NMR Structure of the “Finger” Loop of Rod Arrestin Induced by Meta-II Rhodopsin Binding

Abstract

An unstructured “finger” loop connects β-strands V and VI in x-ray crystal structures of arrestin. Several recent studies identified this region as a possible major interaction site for specific binding of arrestin to photo-activated and/or phosphorylated meta-II rhodopsin. We studied binding of a peptide representing the amino acid sequence of the loop around residue 75 of visual arrestin to light-activated bovine rhodopsin. At low millimolar concentrations the peptide enhances formation of the photointermediate meta-II rhodopsin after receptor activation. The extra meta-II assay reveals competition of the peptide with transducin and arrestin for binding to activated (Rh*) and activated phosphorylated rhodopsin (P-Rh*), respectively. The high resolution structure of the meta-II rhodopsin-bound arrestin peptide was derived from the difference of two-dimensional liquid state NMR spectra recorded in the presence of either dark-adapted or light-activated rhodopsin-rich disc membranes. The peptide remains unstructured upon addition of dark-adapted rhodopsin. However, receptor activation causes dramatic changes in 2D NOESY spectra of the peptide.
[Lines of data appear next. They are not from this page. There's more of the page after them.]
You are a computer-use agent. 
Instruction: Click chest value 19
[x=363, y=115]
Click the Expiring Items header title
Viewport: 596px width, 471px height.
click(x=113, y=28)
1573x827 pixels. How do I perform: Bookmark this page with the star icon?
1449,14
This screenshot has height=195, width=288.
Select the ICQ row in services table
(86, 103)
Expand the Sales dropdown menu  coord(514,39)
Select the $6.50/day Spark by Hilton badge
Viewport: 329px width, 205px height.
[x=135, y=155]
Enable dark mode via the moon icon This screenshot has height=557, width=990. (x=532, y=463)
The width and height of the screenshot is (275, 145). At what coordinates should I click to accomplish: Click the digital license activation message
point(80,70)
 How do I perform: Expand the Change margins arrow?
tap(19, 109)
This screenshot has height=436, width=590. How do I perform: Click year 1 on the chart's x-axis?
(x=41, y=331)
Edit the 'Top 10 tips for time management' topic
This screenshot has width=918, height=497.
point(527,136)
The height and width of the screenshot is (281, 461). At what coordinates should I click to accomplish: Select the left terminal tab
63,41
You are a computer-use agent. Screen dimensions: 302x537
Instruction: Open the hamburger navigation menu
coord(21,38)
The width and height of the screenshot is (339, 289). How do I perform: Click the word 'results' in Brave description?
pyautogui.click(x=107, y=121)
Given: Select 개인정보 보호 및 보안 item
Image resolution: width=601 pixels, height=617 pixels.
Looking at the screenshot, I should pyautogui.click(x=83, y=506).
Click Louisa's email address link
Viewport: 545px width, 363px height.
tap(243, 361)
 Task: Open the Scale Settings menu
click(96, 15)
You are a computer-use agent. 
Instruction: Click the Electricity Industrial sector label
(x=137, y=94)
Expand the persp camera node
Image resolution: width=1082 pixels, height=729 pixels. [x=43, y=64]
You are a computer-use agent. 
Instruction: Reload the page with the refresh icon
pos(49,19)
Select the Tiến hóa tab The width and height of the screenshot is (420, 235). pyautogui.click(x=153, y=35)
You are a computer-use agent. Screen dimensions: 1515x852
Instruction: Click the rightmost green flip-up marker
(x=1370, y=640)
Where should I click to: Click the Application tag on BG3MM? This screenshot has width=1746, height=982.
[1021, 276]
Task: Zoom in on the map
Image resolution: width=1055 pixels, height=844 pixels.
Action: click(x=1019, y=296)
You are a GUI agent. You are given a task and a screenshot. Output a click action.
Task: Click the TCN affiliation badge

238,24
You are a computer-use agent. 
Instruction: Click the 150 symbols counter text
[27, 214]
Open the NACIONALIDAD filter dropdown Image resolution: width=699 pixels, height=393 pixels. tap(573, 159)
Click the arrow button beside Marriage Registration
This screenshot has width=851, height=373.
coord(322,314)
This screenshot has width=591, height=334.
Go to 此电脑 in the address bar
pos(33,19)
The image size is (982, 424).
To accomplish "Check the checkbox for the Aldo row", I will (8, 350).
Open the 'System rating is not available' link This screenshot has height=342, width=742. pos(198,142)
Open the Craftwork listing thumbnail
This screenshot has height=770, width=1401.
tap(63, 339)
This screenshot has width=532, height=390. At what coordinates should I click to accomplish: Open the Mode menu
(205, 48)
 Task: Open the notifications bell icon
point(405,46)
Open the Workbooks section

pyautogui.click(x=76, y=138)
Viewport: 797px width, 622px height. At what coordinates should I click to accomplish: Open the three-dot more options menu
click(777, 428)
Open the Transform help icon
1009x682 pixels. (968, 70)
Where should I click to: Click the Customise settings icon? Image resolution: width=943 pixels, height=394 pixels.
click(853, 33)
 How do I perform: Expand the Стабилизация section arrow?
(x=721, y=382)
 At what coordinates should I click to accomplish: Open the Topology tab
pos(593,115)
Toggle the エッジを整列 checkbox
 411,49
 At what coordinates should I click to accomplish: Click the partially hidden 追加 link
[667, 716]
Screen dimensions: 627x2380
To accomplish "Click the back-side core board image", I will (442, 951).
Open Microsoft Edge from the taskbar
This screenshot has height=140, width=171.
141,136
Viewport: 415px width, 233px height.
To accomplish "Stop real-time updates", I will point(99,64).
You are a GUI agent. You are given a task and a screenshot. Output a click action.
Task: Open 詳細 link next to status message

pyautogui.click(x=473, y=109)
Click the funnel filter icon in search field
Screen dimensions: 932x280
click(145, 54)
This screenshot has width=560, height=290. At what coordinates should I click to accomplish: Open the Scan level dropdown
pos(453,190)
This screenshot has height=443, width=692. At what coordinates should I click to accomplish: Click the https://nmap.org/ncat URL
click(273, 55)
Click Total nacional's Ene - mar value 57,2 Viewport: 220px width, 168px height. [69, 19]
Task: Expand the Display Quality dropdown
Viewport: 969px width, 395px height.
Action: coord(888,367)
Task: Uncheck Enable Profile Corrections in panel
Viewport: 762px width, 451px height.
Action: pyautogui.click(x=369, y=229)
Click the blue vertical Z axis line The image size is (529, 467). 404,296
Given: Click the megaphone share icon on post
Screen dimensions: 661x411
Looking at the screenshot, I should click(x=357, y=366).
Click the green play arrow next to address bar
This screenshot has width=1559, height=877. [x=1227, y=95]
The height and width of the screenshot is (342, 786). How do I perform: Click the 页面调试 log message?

Specifically, the ligand is in rapid exchange between a free unstructured and a conformationally well defined meta-II-bound form. Efficient cross-relaxation of proton spins in the bound state causes strong NOESY cross-peaks reflecting the bound peptide structure. The specific pattern of binding-induced NOESY peaks indicates a helical conformation of the bound peptide. Restrained molecular dynamics calculations confirmed an α-helical peptide structure. A structural model of the interface between meta-II rhodopsin and the arrestin loop region is proposed based on molecular docking.